『経方方証縦横』の資料に基づき、麻黄升麻湯の弁証要点、仲景方論、注家方論、医案
弁証要点
本方の臨床応用における要点は以下の通りである。
- 基本効能と特徴: 本方は上部を清熱し、下部を温める(清上温下)とともに、陰を益し毒を解し、鬱滞した陽の気を発越させる処方である。構成される薬味が多く、用量は少なく、寒熱の薬を併用し、攻める働きと補う働きを兼ね備えており、「鬱陽を宣発し、正気を助けて邪気を追い出す(扶正達邪)」ことに重きを置いている。
- 適応疾患: 外感温熱病の後期において、邪気が裏に陥り、陽の気が鬱滞して伸びず、上熱下寒や寒熱錯雑の状態を呈する証を治療するのに用いられる。
仲景方論
張仲景の『傷寒論』からの引用として、以下の1つの条文が記載されている。
『傷寒論』第357条:「傷寒六七日、大下して後、寸脈が沈にして遅、手足が厥逆し、下部の脈が至らず、喉咽が不利し、膿血を唾(は)き、泄利が止まらない者は、難治と為す。麻黄升麻湯がこれを主治する」。
注家方論(歴代の注釈家による考察)
歴代の医家たちが、本方の寒熱併用・攻補兼施の複雑なメカニズムについて以下のように考察している。
- 成無己(『注解傷寒論』): 大熱の気は寒薬で取り、甚熱の気は発汗させるという『玉函』の言葉を引き、麻黄と升麻の甘味で浮熱を発散させ、正気の虚は辛味で潤すとしている。
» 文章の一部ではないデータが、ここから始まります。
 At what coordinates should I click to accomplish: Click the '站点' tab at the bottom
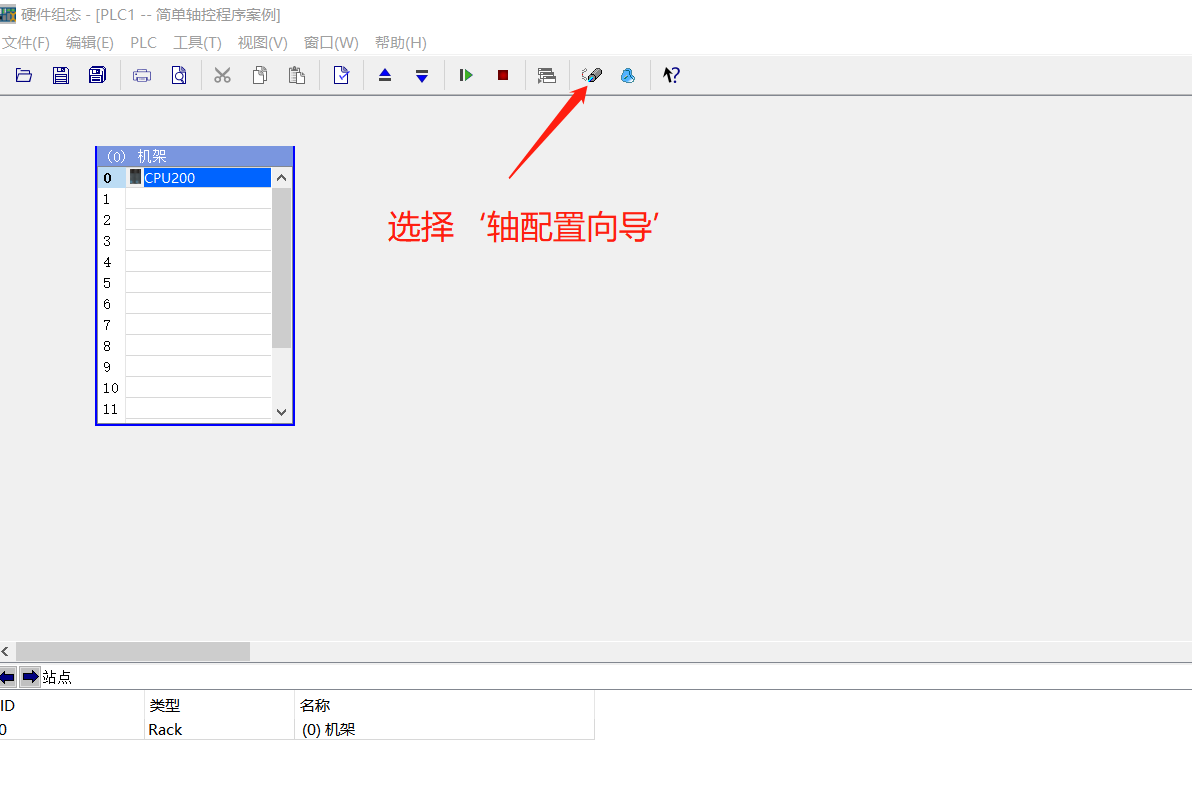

当帰・桂枝・干姜の辛味で寒を散らし、黄芩・知母の苦味で上熱を泄し、茯苓・白朮の甘味で津液を生じさせ、芍薬の酸味で逆気を収め、萎蕤(いずい)・天門冬・石膏・甘草で肺を潤し熱を除くと説明している。
- 方有執(『傷寒論条弁』): 邪が深く入り陽が内陥したため寸脈が沈遅になるので、麻黄・升麻でこれを昇挙して発散させ、手足厥逆で下部脈が至らないため当帰・姜・桂で温潤して到達させると分析している。また、芍薬・甘草で咽喉を利し、萎蕤・天門冬・黄芩・知母で肺を潤し熱を除いて膿血を止め、白朮・茯苓で泄利を癒す構成であり、石膏の徹熱の功がこれら諸薬をうまく斡旋していると解説している。
- 張錫駒(『傷寒直解』): 麻黄・升麻で下にある陰を啓いて上の陽に通じさせ、当帰・芍薬・天冬・萎蕤で陰を治して膿血を止め、干姜・桂枝で陽を助けて泄利を止め、知母・黄芩で火熱を写して咽喉を利すると解説している。また、茯苓・白朮・甘草で中土を益して血気の根を培い、質が重い石膏が麻黄・升麻を裏の陰から肌表へと引き出すことで、陰陽が調和し汗が出て治癒するのだと述べている。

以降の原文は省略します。